(Records contained in a dataset)
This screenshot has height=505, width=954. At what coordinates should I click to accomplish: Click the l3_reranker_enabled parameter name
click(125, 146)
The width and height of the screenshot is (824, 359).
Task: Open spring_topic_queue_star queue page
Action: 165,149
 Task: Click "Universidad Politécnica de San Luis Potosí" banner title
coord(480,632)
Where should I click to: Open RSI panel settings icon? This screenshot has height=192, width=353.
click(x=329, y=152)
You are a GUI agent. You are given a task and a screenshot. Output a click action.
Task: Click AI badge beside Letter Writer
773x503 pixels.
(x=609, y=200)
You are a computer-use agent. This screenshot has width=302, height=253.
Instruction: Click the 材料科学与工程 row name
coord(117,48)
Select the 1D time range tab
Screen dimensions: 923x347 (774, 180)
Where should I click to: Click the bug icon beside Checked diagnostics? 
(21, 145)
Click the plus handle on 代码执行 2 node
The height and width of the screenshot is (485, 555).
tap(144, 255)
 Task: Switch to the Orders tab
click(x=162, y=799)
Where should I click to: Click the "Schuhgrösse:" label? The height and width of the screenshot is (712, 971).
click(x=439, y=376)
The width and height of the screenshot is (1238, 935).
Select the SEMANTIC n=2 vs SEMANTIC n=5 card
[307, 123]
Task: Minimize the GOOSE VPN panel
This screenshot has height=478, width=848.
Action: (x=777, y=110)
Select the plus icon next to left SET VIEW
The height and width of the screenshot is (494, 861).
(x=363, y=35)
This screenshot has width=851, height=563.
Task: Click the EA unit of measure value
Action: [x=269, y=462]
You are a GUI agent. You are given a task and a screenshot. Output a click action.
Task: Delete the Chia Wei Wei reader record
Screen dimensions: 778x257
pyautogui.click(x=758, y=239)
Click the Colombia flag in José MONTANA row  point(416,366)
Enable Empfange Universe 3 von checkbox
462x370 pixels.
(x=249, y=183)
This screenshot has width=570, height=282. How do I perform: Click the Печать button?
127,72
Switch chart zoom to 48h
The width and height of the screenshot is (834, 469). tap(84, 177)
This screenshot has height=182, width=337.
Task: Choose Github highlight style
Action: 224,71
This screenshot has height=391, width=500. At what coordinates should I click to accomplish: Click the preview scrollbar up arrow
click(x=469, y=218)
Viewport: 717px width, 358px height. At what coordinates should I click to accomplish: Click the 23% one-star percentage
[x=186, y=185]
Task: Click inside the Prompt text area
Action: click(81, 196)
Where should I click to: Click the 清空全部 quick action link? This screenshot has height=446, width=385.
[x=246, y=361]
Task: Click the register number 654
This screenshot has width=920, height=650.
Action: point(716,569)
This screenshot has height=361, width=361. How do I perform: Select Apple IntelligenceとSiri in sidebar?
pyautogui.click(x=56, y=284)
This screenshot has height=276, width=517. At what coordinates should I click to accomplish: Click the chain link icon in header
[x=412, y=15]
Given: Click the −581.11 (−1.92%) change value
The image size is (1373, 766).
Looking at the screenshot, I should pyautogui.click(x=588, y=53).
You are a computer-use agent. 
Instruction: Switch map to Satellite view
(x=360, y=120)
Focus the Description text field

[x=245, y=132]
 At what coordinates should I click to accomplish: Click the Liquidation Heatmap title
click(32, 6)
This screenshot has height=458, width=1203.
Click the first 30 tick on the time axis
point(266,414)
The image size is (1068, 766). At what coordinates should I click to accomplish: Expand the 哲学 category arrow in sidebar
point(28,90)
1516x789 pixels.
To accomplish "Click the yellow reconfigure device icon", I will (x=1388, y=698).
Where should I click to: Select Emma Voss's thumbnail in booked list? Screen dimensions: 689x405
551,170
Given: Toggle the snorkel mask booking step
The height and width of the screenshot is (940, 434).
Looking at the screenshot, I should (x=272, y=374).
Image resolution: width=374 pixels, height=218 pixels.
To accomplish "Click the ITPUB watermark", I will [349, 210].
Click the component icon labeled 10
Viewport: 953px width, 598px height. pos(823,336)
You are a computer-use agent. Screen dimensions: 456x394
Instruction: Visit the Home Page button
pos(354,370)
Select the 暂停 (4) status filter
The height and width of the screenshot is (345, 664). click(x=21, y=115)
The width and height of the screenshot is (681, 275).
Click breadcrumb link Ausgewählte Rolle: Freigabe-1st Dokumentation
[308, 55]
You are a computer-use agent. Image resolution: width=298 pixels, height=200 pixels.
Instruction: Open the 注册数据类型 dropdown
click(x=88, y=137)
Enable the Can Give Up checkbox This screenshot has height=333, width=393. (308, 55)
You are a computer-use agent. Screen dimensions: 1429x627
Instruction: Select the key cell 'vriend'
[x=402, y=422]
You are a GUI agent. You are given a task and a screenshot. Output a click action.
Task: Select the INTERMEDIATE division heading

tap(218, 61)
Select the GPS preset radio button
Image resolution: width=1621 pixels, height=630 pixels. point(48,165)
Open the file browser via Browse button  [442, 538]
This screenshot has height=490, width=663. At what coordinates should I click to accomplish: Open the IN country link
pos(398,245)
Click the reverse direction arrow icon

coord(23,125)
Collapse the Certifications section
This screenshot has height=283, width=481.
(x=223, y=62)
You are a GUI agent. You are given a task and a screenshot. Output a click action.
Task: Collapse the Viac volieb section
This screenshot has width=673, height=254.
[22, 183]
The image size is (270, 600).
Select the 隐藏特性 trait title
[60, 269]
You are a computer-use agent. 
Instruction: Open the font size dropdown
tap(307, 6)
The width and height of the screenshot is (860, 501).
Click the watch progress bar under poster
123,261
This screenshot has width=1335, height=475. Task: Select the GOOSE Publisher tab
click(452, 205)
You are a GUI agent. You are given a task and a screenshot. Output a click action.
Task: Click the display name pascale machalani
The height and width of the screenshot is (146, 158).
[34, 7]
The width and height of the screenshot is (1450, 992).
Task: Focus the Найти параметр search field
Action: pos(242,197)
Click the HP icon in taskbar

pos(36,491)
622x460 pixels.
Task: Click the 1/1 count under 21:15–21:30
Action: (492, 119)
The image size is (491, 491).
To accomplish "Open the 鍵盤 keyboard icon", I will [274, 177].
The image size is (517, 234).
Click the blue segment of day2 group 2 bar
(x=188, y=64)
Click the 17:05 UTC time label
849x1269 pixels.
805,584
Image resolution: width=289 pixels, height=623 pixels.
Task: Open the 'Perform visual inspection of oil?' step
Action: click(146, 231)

**EXERCISE AIM:** All the entries should be output exactly as given.

**EXPECTED ANSWER:**
This screenshot has height=505, width=954. At what coordinates should I click to accomplish: Click the l3_reranker_enabled parameter name
click(125, 146)
The width and height of the screenshot is (824, 359).
Task: Open spring_topic_queue_star queue page
Action: 165,149
 Task: Click "Universidad Politécnica de San Luis Potosí" banner title
coord(480,632)
Where should I click to: Open RSI panel settings icon? This screenshot has height=192, width=353.
click(x=329, y=152)
You are a GUI agent. You are given a task and a screenshot. Output a click action.
Task: Click AI badge beside Letter Writer
773x503 pixels.
(x=609, y=200)
You are a computer-use agent. This screenshot has width=302, height=253.
Instruction: Click the 材料科学与工程 row name
coord(117,48)
Select the 1D time range tab
Screen dimensions: 923x347 (774, 180)
Where should I click to: Click the bug icon beside Checked diagnostics? 
(21, 145)
Click the plus handle on 代码执行 2 node
The height and width of the screenshot is (485, 555).
tap(144, 255)
 Task: Switch to the Orders tab
click(x=162, y=799)
Where should I click to: Click the "Schuhgrösse:" label? The height and width of the screenshot is (712, 971).
click(x=439, y=376)
The width and height of the screenshot is (1238, 935).
Select the SEMANTIC n=2 vs SEMANTIC n=5 card
[307, 123]
Task: Minimize the GOOSE VPN panel
This screenshot has height=478, width=848.
Action: (x=777, y=110)
Select the plus icon next to left SET VIEW
The height and width of the screenshot is (494, 861).
(x=363, y=35)
This screenshot has width=851, height=563.
Task: Click the EA unit of measure value
Action: [x=269, y=462]
You are a GUI agent. You are given a task and a screenshot. Output a click action.
Task: Delete the Chia Wei Wei reader record
Screen dimensions: 778x257
pyautogui.click(x=758, y=239)
Click the Colombia flag in José MONTANA row  point(416,366)
Enable Empfange Universe 3 von checkbox
462x370 pixels.
(x=249, y=183)
This screenshot has width=570, height=282. How do I perform: Click the Печать button?
127,72
Switch chart zoom to 48h
The width and height of the screenshot is (834, 469). tap(84, 177)
This screenshot has height=182, width=337.
Task: Choose Github highlight style
Action: 224,71
This screenshot has height=391, width=500. At what coordinates should I click to accomplish: Click the preview scrollbar up arrow
click(x=469, y=218)
Viewport: 717px width, 358px height. At what coordinates should I click to accomplish: Click the 23% one-star percentage
[x=186, y=185]
Task: Click inside the Prompt text area
Action: click(81, 196)
Where should I click to: Click the 清空全部 quick action link? This screenshot has height=446, width=385.
[x=246, y=361]
Task: Click the register number 654
This screenshot has width=920, height=650.
Action: point(716,569)
This screenshot has height=361, width=361. How do I perform: Select Apple IntelligenceとSiri in sidebar?
pyautogui.click(x=56, y=284)
This screenshot has height=276, width=517. At what coordinates should I click to accomplish: Click the chain link icon in header
[x=412, y=15]
Given: Click the −581.11 (−1.92%) change value
The image size is (1373, 766).
Looking at the screenshot, I should pyautogui.click(x=588, y=53).
You are a computer-use agent. 
Instruction: Switch map to Satellite view
(x=360, y=120)
Focus the Description text field

[x=245, y=132]
 At what coordinates should I click to accomplish: Click the Liquidation Heatmap title
click(32, 6)
This screenshot has height=458, width=1203.
Click the first 30 tick on the time axis
point(266,414)
The image size is (1068, 766). At what coordinates should I click to accomplish: Expand the 哲学 category arrow in sidebar
point(28,90)
1516x789 pixels.
To accomplish "Click the yellow reconfigure device icon", I will (x=1388, y=698).
Where should I click to: Select Emma Voss's thumbnail in booked list? Screen dimensions: 689x405
551,170
Given: Toggle the snorkel mask booking step
The height and width of the screenshot is (940, 434).
Looking at the screenshot, I should (x=272, y=374).
Image resolution: width=374 pixels, height=218 pixels.
To accomplish "Click the ITPUB watermark", I will [349, 210].
Click the component icon labeled 10
Viewport: 953px width, 598px height. pos(823,336)
You are a computer-use agent. Screen dimensions: 456x394
Instruction: Visit the Home Page button
pos(354,370)
Select the 暂停 (4) status filter
The height and width of the screenshot is (345, 664). click(x=21, y=115)
The width and height of the screenshot is (681, 275).
Click breadcrumb link Ausgewählte Rolle: Freigabe-1st Dokumentation
[308, 55]
You are a computer-use agent. Image resolution: width=298 pixels, height=200 pixels.
Instruction: Open the 注册数据类型 dropdown
click(x=88, y=137)
Enable the Can Give Up checkbox This screenshot has height=333, width=393. (308, 55)
You are a computer-use agent. Screen dimensions: 1429x627
Instruction: Select the key cell 'vriend'
[x=402, y=422]
You are a GUI agent. You are given a task and a screenshot. Output a click action.
Task: Select the INTERMEDIATE division heading

tap(218, 61)
Select the GPS preset radio button
Image resolution: width=1621 pixels, height=630 pixels. point(48,165)
Open the file browser via Browse button  [442, 538]
This screenshot has height=490, width=663. At what coordinates should I click to accomplish: Open the IN country link
pos(398,245)
Click the reverse direction arrow icon

coord(23,125)
Collapse the Certifications section
This screenshot has height=283, width=481.
(x=223, y=62)
You are a GUI agent. You are given a task and a screenshot. Output a click action.
Task: Collapse the Viac volieb section
This screenshot has width=673, height=254.
[22, 183]
The image size is (270, 600).
Select the 隐藏特性 trait title
[60, 269]
You are a computer-use agent. 
Instruction: Open the font size dropdown
tap(307, 6)
The width and height of the screenshot is (860, 501).
Click the watch progress bar under poster
123,261
This screenshot has width=1335, height=475. Task: Select the GOOSE Publisher tab
click(452, 205)
You are a GUI agent. You are given a task and a screenshot. Output a click action.
Task: Click the display name pascale machalani
The height and width of the screenshot is (146, 158).
[34, 7]
The width and height of the screenshot is (1450, 992).
Task: Focus the Найти параметр search field
Action: pos(242,197)
Click the HP icon in taskbar

pos(36,491)
622x460 pixels.
Task: Click the 1/1 count under 21:15–21:30
Action: (492, 119)
The image size is (491, 491).
To accomplish "Open the 鍵盤 keyboard icon", I will [274, 177].
The image size is (517, 234).
Click the blue segment of day2 group 2 bar
(x=188, y=64)
Click the 17:05 UTC time label
849x1269 pixels.
805,584
Image resolution: width=289 pixels, height=623 pixels.
Task: Open the 'Perform visual inspection of oil?' step
Action: click(146, 231)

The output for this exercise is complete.